It is likely that they were the key members of the Busy Bee group, responsible for publicity for the project, fund-raising, design and needlework. Their use of initials rather than full names makes it hard to identify every person.
There are several possibilities for I and M Donaldson and for I and J Smith, but we are confident of the other four. The group included both mature and younger women: mothers, daughters, aunts and cousins. We don’t know whether the group had a leader or chief designer or organiser.
We think that the quilt project would have offered a supportive network for women going through tough times because of a violent marriage (Margaret McCracken), bereavement and the disruption of house-moving (the Frasers), and family divisions caused by the Templestowe church rift (the Smiths).

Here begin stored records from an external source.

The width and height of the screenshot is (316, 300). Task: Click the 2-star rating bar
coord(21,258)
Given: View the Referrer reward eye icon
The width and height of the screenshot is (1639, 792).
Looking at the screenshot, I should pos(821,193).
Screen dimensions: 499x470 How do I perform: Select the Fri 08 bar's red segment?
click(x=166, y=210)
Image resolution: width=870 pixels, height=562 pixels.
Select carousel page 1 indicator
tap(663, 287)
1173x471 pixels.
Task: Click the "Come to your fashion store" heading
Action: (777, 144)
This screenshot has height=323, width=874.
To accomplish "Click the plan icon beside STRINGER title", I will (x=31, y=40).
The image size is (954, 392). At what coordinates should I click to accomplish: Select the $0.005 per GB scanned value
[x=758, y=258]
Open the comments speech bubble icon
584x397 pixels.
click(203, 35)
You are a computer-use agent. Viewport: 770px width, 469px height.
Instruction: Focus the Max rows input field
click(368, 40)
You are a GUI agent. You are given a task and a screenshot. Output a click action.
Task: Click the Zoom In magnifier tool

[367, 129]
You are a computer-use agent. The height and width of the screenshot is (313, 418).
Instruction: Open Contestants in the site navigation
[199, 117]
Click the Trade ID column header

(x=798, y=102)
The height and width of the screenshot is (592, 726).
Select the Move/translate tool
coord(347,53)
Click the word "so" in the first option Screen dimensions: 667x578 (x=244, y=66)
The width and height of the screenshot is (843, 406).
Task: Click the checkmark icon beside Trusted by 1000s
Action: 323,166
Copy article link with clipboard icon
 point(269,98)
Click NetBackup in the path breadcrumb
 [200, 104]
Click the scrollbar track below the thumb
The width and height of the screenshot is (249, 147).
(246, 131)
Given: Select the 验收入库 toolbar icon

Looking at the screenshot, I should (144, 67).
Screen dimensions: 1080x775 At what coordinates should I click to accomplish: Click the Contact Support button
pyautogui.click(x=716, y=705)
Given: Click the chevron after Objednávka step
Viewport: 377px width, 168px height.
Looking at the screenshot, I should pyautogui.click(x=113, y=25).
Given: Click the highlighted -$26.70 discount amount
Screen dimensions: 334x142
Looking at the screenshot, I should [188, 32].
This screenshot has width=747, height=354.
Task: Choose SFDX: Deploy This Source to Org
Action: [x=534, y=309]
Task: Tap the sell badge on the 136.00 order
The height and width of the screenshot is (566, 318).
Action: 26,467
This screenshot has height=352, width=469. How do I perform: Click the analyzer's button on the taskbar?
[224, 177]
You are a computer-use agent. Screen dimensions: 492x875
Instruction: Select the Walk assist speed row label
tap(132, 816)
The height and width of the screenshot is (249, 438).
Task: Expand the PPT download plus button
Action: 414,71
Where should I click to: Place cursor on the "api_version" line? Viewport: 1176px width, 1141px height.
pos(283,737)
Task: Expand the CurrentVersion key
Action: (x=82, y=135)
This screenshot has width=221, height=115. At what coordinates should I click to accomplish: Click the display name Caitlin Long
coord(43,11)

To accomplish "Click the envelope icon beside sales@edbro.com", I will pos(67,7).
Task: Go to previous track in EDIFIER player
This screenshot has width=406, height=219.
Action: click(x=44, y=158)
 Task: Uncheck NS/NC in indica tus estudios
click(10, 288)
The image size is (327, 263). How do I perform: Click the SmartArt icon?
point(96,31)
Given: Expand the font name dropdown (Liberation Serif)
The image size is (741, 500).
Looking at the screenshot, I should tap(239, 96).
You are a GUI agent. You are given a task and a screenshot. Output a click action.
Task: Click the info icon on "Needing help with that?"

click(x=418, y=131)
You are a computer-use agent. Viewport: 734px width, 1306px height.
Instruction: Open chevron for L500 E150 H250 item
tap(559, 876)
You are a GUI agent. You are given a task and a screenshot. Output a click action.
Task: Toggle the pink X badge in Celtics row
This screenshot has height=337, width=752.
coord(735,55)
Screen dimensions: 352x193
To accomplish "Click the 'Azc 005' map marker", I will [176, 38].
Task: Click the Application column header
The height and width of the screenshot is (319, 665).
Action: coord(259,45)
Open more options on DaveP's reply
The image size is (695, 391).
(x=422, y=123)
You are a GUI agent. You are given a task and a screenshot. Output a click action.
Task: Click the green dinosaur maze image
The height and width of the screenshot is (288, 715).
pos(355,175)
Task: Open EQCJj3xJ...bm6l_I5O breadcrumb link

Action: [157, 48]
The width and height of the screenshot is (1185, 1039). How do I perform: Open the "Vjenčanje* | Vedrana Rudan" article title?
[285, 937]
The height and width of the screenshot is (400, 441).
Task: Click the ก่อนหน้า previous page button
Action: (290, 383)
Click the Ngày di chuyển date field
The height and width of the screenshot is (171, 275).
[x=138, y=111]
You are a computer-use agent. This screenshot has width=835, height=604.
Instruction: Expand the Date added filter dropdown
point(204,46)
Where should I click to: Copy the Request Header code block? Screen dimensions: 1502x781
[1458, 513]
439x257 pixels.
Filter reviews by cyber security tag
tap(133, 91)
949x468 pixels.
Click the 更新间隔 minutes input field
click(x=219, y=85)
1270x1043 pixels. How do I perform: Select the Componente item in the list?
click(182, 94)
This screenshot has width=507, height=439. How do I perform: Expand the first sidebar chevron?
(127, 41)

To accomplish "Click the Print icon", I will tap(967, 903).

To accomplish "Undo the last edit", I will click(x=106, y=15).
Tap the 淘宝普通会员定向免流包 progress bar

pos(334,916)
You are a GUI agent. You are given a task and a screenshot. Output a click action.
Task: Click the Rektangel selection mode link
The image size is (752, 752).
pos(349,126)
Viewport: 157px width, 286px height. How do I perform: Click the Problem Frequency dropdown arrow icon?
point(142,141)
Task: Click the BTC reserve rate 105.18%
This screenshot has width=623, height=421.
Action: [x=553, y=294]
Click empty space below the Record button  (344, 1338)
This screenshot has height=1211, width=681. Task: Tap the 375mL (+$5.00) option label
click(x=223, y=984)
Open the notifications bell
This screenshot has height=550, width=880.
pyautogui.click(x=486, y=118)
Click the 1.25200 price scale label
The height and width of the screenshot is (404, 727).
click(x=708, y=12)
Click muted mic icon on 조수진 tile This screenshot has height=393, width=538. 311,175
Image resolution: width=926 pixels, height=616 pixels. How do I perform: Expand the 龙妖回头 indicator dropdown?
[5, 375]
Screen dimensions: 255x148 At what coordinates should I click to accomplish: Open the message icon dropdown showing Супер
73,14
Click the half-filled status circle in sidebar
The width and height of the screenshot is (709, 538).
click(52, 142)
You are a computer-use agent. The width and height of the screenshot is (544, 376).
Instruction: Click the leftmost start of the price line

C Smith is Christine, the daughter of David and Ann, dairy farmers from Templestowe. Aged 26, Christine was unmarried and teaching in the Scots Church Sunday School. Her eldest sister Annie, Mrs GR Cumming [K13], may have organised the contribution of squares from Williamstown. The other Busy Bee Smiths (I Smith and J Smith) are probably her cousins, although I Smith could be her aunt Isabella (Mrs George Smith) who had attended the inaugural meeting of the Busy Bee society in March 1895.
L Fraser is Charlotte (known as Lottie), daughter of the Scots Church minister, Reverend Duncan Fraser. She was aged about 21 when the quilt was finished.
AE Fraser is Lottie’s mother, Mrs Anna Elizabeth Fraser, aged about 50. This was a tumultuous year in her life. In January 1895 her daughter Alexandra had died at the age of 22. Later that year the family moved from a manse at Northcote to premises in Heidelberg, and commenced building their own home in Banksia Street.
M McCracken is Margaret, aged about 37 and wife of Adam McCracken who leased and managed Banyule House from 1891 until the late 1890s.